#### Extrait choisi
_ _ _ _ _ _ _

INSCRIPTION D'OFFICE DES PERSONNES ÂGÉES DE DIX-HUIT ANS
SUR LES LISTES ÉLECTORALES

Adoption d'un projet de loi en nouvelle lecture

M. le président. L'ordre du jour appelle la discussion, en nouvelle lecture, du projet de loi (n° 43, 1997-1998), adopté avec modifications par l'Assemblée nationale en nouvelle lecture, relatif à l'inscription d'office des personnes âgées de dix-huit ans sur les listes électorales. [Rapport n° 48 (1997-1998).]
Dans la discussion générale, la parole est à M. le ministre.
M. Jean-Pierre Chevènement, ministre de l'intérieur. Monsieur le président, mesdames, messieurs les sénateurs, la Haute Assemblée est à nouveau saisie du projet de loi permettant l'inscription d'office des jeunes de dix-huit ans sur les listes électorales.
Les principes qui inspirent les dispositions qui vous sont soumises sont déjà largement connus et je ne les rappellerai que brièvement.
Le Gouvernement souhaite faciliter l'exercice du droit de vote par nos plus jeunes concitoyens et empêcher que ne se produisent, comme ce fut récemment le cas, des situations où la surprise jointe à l'insuffisante information empêchent la participation au scrutin.
Il ne s'agit pas de nourrir l'illusion selon laquelle l'inscription d'office ferait sourdre à nouveau le civisme chez les jeunes là où il se serait évanoui. Mais il convient pour le moins - cela seul mérite des efforts - d'effacer les obstacles qui se placent à la participation aux scrutins.
Si le principe général a recueilli l'accord quasi unanime du Sénat, un désaccord s'est manifesté quant à la date de mise en oeuvre de la réforme. Vous avez souhaité, monsieur le rapporteur, suivi en cela par la commission des lois et par le Sénat, que l'inscription d'office ne fût possible qu'à compter de 1999, année de la mise en oeuvre du recensement général des jeunes filles comme des jeunes garçons.
Ce n'était pas le point de vue du Gouvernement, qui considère, comme je vous l'ai déjà exposé, que le recours aux fichiers des régimes d'assurance maladie permet une mise en oeuvre immédiate du dispositif.
La commission mixte paritaire a constaté ce point de désaccord sans pouvoir le surmonter.
L'Assemblée nationale, dans sa séance du 21 octobre dernier, a adopté à l'unanimité un texte permettant de répondre aux objectifs poursuivis, tout en demeurant dans les limites du possible.

_ _ _ _ _ _ _

#### Données

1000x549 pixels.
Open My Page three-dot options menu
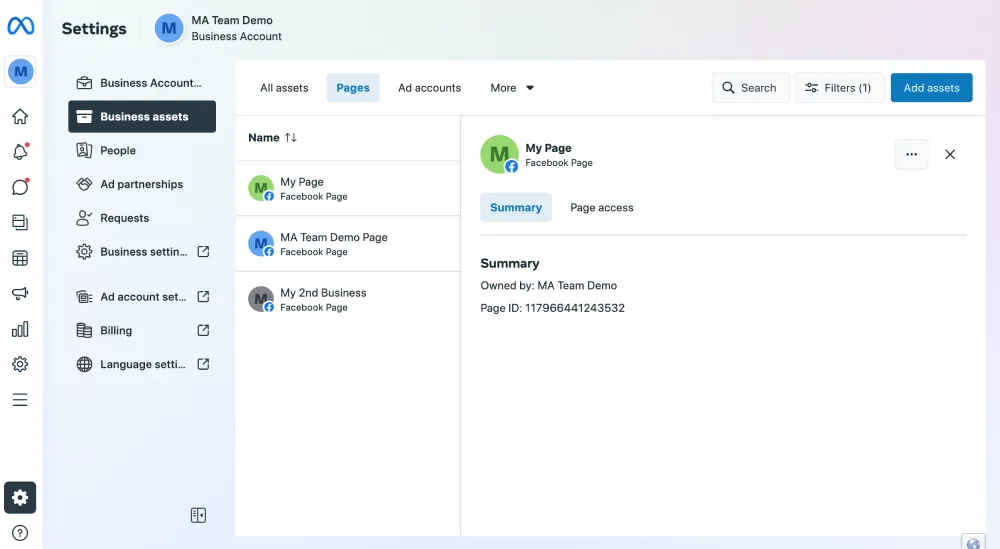[x=911, y=154]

_ _ _ _ _ _ _

#### Consigne
Mettez à jour l'extrait sur l'inscription d'office des jeunes électeurs : recopiez tout le passage depuis « Ce n'était pas » jusqu'à « immédiate du dispositif. », en remplaçant « assurance maladie » par « sécurité sociale ».

#### Corrigé
Ce n'était pas le point de vue du Gouvernement, qui considère, comme je vous l'ai déjà exposé, que le recours aux fichiers des régimes d'sécurité sociale permet une mise en oeuvre immédiate du dispositif.